** Data shown follows **

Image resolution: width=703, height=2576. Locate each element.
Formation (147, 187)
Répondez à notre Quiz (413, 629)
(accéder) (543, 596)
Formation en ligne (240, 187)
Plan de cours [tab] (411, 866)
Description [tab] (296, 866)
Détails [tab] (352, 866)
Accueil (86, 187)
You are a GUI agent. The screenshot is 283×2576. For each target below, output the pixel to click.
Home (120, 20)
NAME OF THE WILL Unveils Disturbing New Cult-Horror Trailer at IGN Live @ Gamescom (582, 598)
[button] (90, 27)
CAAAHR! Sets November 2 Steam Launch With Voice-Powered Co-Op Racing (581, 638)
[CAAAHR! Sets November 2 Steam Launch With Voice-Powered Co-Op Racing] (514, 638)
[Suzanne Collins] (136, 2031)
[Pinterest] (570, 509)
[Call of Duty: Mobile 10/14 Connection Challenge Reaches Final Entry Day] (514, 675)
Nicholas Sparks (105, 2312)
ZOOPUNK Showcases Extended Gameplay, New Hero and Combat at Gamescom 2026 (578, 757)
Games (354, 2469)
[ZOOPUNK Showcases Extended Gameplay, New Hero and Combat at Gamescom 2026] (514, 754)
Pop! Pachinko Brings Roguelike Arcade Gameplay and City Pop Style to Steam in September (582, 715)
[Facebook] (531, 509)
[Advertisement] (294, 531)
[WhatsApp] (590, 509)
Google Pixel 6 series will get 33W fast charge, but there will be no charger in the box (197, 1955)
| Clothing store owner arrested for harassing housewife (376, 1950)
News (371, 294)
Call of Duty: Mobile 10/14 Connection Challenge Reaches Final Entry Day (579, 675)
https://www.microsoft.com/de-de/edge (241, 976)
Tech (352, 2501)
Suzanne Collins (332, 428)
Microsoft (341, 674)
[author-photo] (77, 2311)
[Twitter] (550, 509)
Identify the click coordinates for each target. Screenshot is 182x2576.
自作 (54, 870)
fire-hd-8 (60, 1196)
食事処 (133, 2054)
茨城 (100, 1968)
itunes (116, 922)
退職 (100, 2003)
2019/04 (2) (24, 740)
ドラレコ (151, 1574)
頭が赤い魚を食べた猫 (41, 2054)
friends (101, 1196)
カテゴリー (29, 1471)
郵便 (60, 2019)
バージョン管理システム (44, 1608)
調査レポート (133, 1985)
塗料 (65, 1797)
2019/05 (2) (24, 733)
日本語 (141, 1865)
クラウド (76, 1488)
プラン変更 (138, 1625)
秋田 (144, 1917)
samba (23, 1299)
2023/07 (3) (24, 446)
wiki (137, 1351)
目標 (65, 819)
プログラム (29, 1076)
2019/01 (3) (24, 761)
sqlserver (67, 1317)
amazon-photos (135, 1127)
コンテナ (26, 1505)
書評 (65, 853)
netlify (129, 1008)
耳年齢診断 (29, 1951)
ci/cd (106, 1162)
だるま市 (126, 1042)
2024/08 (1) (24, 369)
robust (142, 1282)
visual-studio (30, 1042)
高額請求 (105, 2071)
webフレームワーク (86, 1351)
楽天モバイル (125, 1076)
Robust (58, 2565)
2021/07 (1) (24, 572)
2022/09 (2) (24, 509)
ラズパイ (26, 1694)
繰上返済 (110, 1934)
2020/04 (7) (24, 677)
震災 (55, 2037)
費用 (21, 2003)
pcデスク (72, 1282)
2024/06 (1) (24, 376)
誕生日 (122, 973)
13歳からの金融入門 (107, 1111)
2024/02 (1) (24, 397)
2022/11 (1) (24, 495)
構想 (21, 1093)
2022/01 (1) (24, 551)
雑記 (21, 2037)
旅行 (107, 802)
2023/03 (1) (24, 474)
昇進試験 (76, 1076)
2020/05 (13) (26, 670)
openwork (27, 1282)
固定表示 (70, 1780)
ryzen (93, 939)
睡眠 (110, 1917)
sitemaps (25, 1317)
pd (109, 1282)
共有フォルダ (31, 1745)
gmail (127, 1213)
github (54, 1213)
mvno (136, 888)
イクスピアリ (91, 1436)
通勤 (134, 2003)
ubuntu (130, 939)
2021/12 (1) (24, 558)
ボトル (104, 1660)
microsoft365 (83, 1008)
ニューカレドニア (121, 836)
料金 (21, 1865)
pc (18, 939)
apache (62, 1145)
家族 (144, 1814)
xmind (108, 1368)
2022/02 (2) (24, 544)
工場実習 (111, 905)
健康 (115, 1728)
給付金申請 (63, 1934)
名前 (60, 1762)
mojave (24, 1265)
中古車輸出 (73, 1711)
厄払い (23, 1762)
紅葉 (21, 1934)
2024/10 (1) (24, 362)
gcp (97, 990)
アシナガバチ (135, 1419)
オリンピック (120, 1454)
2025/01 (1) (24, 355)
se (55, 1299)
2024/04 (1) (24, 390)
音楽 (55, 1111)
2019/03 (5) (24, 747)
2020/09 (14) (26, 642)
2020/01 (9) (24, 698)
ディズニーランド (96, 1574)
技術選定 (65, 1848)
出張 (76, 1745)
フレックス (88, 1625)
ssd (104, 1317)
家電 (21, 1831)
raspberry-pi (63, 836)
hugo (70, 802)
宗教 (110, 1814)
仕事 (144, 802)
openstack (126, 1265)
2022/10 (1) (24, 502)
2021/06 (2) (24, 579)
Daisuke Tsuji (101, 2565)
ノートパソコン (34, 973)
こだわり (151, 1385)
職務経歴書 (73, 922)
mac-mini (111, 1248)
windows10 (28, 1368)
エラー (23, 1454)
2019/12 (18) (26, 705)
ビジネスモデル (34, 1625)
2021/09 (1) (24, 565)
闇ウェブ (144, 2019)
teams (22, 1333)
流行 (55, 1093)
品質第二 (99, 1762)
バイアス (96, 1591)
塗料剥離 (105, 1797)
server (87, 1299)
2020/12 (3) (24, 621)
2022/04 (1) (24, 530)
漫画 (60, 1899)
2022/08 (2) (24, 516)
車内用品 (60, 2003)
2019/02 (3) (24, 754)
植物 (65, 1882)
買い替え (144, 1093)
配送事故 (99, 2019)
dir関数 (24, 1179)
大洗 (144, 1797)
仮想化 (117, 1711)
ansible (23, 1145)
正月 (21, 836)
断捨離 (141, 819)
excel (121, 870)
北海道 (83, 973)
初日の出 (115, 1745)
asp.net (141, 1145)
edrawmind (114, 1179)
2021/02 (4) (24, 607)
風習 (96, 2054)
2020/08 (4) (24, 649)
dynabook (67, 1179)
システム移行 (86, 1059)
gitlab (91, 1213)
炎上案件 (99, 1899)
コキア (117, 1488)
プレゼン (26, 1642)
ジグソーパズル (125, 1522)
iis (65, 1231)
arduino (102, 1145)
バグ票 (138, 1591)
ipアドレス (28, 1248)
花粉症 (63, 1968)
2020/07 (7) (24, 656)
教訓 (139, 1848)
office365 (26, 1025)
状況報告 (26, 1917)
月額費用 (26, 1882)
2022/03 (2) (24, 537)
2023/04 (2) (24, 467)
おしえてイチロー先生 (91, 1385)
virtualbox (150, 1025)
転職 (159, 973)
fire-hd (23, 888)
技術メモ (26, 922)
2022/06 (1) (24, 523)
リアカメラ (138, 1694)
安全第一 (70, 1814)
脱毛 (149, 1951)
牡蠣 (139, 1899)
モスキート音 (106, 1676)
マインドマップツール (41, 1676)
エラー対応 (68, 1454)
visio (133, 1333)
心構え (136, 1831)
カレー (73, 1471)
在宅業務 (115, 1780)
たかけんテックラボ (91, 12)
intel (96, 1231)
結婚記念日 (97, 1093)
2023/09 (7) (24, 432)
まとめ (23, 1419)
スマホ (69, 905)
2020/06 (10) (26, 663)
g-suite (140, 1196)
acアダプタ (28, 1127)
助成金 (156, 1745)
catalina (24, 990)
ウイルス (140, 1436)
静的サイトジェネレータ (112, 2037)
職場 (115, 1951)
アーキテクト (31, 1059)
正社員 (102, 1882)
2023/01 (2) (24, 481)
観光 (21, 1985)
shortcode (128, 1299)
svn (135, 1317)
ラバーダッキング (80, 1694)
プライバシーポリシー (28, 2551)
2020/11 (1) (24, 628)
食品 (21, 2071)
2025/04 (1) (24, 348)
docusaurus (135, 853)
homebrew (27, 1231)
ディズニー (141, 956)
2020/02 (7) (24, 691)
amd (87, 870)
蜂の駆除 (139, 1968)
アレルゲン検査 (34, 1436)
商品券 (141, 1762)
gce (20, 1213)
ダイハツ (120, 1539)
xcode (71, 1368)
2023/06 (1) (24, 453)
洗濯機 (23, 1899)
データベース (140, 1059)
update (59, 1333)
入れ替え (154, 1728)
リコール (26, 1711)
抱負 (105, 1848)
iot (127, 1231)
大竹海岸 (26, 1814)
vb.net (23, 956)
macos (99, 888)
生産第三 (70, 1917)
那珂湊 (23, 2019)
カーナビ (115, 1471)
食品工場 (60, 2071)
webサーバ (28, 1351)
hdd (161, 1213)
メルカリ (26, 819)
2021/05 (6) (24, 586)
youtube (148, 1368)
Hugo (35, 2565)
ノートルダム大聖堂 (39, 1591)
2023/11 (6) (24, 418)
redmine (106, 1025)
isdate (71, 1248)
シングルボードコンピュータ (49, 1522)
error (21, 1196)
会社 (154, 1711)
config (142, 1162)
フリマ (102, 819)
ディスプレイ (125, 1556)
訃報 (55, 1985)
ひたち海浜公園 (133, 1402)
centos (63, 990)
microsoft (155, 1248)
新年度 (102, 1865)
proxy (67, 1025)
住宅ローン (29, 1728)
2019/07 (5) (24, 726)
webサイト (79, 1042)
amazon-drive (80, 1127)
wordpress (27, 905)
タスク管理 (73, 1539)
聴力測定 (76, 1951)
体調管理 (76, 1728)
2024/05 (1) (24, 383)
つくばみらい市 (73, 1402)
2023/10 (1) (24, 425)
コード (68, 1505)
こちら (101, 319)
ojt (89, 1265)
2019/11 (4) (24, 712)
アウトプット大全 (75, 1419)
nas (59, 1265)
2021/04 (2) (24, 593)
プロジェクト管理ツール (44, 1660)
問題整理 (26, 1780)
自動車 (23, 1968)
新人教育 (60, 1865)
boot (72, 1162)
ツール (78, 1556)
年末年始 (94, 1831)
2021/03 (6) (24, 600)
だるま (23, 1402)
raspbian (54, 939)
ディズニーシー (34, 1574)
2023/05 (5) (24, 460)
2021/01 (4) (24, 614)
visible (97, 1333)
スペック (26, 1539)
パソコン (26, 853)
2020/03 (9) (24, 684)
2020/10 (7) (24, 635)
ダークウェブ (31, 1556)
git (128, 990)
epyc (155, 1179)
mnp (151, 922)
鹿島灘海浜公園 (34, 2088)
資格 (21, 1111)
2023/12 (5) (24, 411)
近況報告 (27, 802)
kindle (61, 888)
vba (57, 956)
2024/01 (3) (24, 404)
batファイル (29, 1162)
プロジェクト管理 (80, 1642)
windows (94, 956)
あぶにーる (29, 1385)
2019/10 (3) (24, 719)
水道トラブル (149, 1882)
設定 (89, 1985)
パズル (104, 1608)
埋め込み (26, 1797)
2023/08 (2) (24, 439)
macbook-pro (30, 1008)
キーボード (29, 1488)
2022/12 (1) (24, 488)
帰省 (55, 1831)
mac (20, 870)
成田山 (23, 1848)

** End of Data shown **

• [Exercise] Could you copy out every line in the listing where the word "Showcases" appears?

• [Exercise solution]
ZOOPUNK Showcases Extended Gameplay, New Hero and Combat at Gamescom 2026 (578, 757)
[ZOOPUNK Showcases Extended Gameplay, New Hero and Combat at Gamescom 2026] (514, 754)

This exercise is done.